The paper then gives the importance measure as follows:

$I = \frac{f \lvert \cos(\theta_i') \rvert}{d^2} \times \begin{cases} \cos(\theta') & \theta' < \theta_e, \\ 0 & \text{otherwise}. \end{cases}$

where $\theta_i' = max\{\theta_i - \theta_u, 0\}$ and $\theta' = max\{\theta - \theta_o - \theta_u, 0\}$. These are a lot of new terms, but hopefully you can see some loose similarities between this importance measure formula and the integrand in the rendering equation. This is my interpretation of $\theta_i'$ and $\theta'$:

• $\theta_i'$ is the minimum angle that could possibly be formed between the shading point normal and a vector pointing from the shading point to a light in the cluster,
• $\theta'$ is the minimum angle between the emitter normal and a vector pointing from a light in the cluster to the shading point.

These heuristics are all very loose bounds, but it’s still a decent approximation to determine the weight of sampling each cluster.

Writing all the code here would be pretty redundant because as of right now, it’s a pretty immediate mapping from math to code. If you want to look through it, it can be found at intern\cycles\kernel\light_tree.h. Most of the angles are either already given, or can be calculated by taking $\cos^{-1}$ of the dot product between the two normalized vectors in question. The only somewhat notable calculation is $\theta_u$ because there’s no easy way to know what minimum angle will encompass the entire bounding box. As such, we must iterate through each point of the bounding box to find the max angle formed (which will contain all the others).

Once we have the relative importance of each child, we assign the probability of traversing to the first and second child (this is also referred to as left and right in the code):

$\mathbb{P}_1 = \frac{I_1}{I_1 + I_2}, \quad \mathbb{P}_2 = \frac{I_2}{I_1 + I_2}.$

Thus, in order to reach a given light, we have to traverse through its ancestors with a given probability each time. At each step in the traversal, we need to make sure the PDF of selecting our light is correct, so we use a pdf_factor to scale our PDF based on which direction we chose. For example, if we traversed in the order $L_1, R_2, L_3$, then we also scale our pdf_factor by $P_{L_1} \cdot P_{R_2} \cdot P_{L_3}$.
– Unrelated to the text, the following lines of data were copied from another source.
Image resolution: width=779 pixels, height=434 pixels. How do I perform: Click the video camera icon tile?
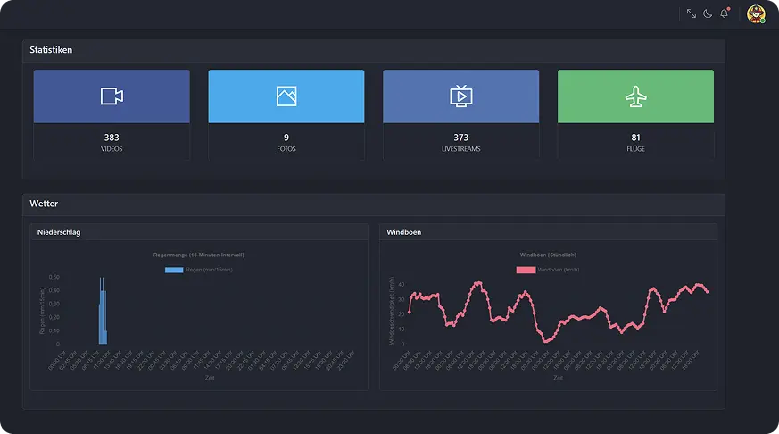click(112, 96)
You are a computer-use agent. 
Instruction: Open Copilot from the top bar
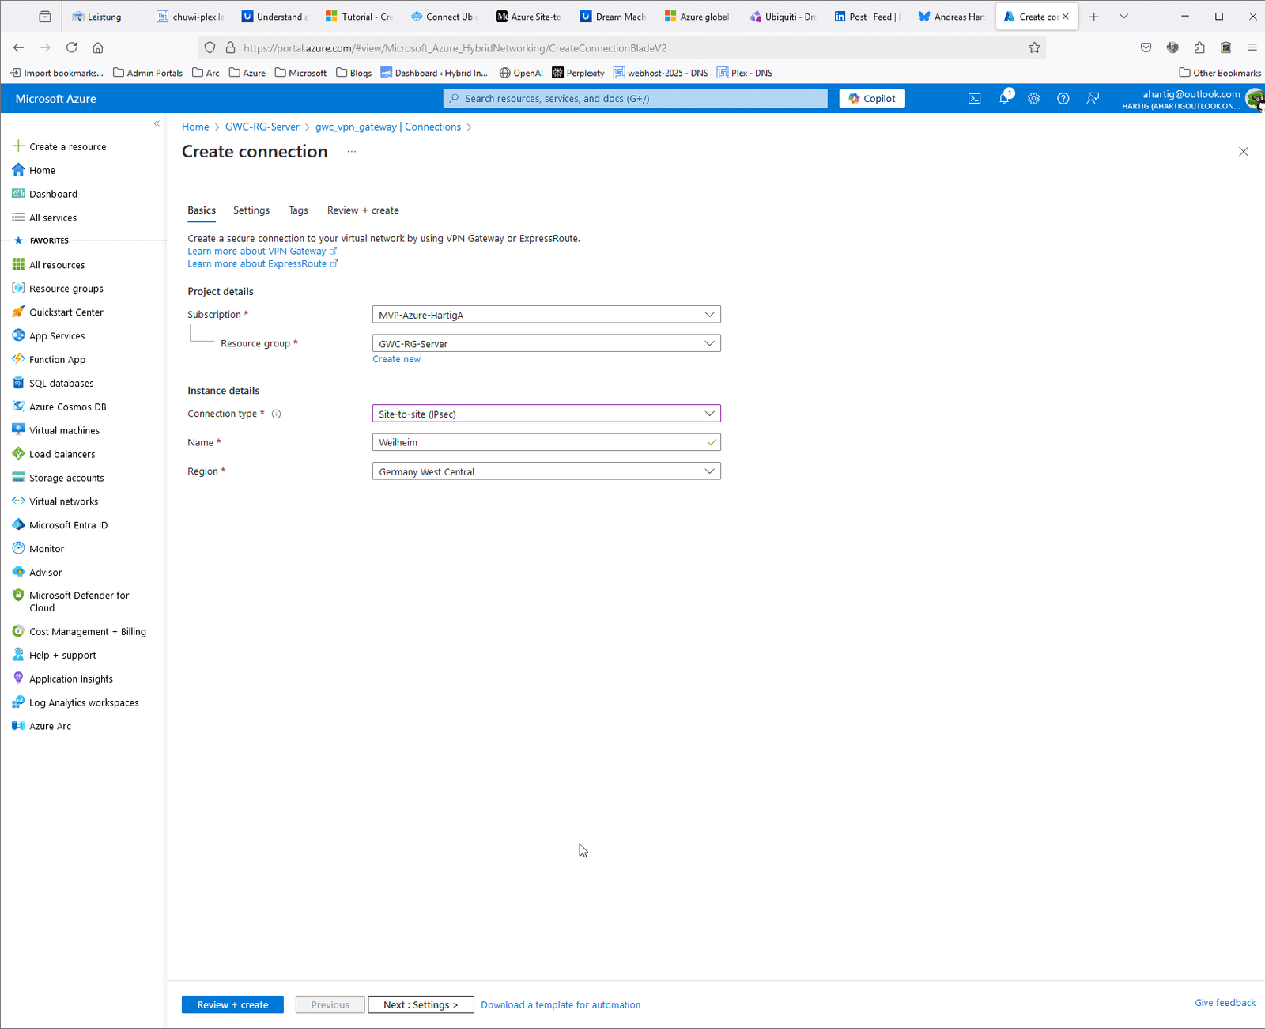[870, 98]
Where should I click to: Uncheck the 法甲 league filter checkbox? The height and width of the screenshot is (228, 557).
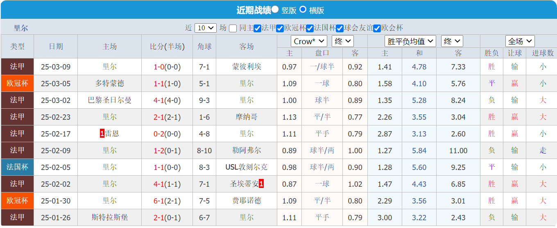(257, 28)
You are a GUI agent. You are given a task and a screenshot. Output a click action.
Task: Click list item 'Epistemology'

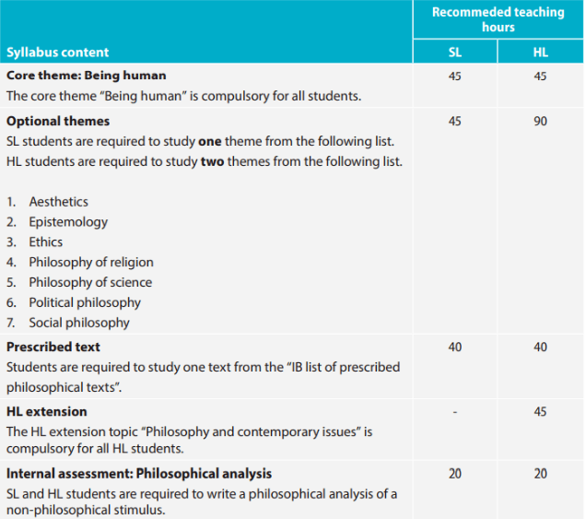pyautogui.click(x=68, y=222)
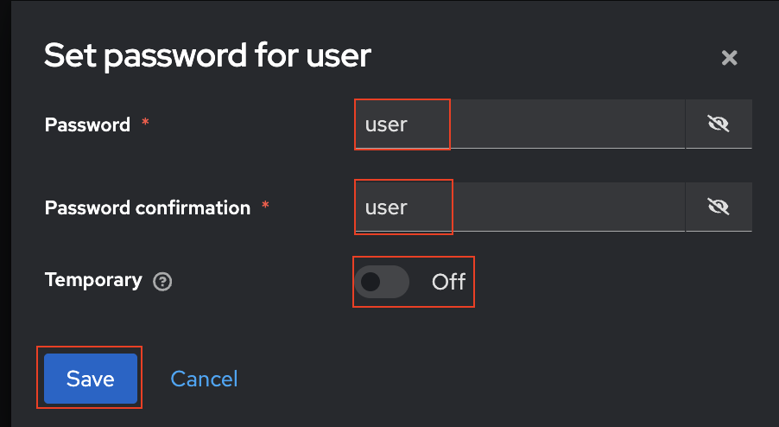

Finally, the last step is less related to the paper and more so to Blender’s code. Right now, Blender samples lights and emissive triangles by generating a distribution where each primitive’s totarea represents its relative weight of being selected. The distribution is “pre-baked” in the sense that it creates a 50-50 probability of selecting either a triangle or a light. Then the probability of selecting a triangle (given that a triangle was selected) is now proportional to its area, and there’s an even probability of selecting any light. Therefore, we have the following code:

// intern\cycles\scene\light.cpp
if (trianglearea > 0.0f) {
kintegrator->pdf_triangles = 1.0f / trianglearea;
if (num_lights)
kintegrator->pdf_triangles *= 0.5f;
}

if (num_lights) {
kintegrator->pdf_lights = 1.0f / num_lights;
if (trianglearea > 0.0f)
kintegrator->pdf_lights *= 0.5f;
}

Then the function light_sample() in the device kernel uses this PDF factor to scale the light sample’s PDF after the rest of the computation. In our case, we still want to use the light_sample() function, but this baked distribution is no longer being used in our sampling logic. The PDF is dynamic depending on the importance and we’re scaling it in our own sampling function, so we can’t use any pre-baked data. Instead, we just override the factors so that light_sample() doesn’t additionally scale our PDF incorrectly:

// intern\cycles\scene\light.cpp
if (scene->integrator->get_use_light_tree()) {
kintegrator->pdf_triangles = 1.0f;
kintegrator->pdf_lights = 1.0f;
}
else {
// code from above
}

If you’ve read the original paper, “Importance Sampling of Many Lights With Adaptive Tree Splitting” by Alejandro Conty Estevez and Christopher Kulla, or my previous post, you may also recall that there’s also something called the splitting threshold. This is when variance of the child nodes is too high, so we choose to sample from both the left and right child instead. However, this implementation isn’t very convenient in the context of how Cycles functions. Since we have to queue kernel tasks and integrate_surface_direct_light() expects to handle a single light at a time, we’d have to do some weird workarounds to implement the splitting threshold (which samples multiple lights at a time). For now, we’re putting this to the side, but we’ll re-examine it later when the implementation is more stable.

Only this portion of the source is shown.